» **Aim**
Please show each line of the material below that contains the word "size".

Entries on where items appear
>>>>>
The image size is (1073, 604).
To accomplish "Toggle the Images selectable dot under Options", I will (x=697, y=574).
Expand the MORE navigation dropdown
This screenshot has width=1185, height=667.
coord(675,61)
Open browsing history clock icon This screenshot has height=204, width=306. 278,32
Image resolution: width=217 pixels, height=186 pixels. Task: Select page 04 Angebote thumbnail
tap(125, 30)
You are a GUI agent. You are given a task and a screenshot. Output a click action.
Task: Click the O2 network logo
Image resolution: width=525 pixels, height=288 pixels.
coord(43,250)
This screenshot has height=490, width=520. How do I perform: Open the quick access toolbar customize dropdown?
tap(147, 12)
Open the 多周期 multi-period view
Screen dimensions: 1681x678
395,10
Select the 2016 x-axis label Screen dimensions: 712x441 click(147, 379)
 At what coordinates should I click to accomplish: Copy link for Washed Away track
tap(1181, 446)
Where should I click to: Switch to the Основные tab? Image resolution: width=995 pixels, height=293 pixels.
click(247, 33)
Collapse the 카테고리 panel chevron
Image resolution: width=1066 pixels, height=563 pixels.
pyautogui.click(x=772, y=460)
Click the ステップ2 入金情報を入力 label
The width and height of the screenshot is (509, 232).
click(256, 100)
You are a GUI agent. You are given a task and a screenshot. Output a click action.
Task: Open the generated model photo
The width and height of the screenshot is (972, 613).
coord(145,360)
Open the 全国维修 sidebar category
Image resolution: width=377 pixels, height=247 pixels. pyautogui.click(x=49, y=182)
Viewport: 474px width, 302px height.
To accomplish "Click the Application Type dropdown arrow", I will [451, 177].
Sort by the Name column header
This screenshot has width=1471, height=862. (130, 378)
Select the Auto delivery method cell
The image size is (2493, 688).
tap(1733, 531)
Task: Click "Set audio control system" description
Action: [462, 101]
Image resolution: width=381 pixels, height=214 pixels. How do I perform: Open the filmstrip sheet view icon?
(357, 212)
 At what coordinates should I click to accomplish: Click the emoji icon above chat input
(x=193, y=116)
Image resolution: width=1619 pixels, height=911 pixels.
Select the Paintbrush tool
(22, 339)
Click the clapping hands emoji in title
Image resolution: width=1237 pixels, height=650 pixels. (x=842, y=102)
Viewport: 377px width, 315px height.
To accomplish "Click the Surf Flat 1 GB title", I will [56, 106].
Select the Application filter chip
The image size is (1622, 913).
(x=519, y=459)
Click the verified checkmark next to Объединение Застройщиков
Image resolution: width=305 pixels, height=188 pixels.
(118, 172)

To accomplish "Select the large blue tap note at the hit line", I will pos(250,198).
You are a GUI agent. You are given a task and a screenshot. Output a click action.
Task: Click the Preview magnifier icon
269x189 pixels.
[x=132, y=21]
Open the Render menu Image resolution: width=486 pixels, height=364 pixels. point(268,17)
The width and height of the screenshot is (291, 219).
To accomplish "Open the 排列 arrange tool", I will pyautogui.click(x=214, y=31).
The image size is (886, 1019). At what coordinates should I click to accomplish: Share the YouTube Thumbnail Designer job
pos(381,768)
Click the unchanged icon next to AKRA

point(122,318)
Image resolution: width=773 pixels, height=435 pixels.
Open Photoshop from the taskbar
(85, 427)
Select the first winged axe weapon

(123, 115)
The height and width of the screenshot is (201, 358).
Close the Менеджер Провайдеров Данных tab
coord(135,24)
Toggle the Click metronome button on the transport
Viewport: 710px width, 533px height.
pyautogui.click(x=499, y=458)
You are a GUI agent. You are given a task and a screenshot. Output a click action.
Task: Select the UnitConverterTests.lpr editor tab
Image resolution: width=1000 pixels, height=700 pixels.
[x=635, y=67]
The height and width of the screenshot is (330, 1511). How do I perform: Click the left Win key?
<<<<<
» **Response**
The image size is (1073, 604).
The image size is (2493, 688).
The image size is (1622, 913).
The image size is (886, 1019). At what coordinates should I click to accomplish: Share the YouTube Thumbnail Designer job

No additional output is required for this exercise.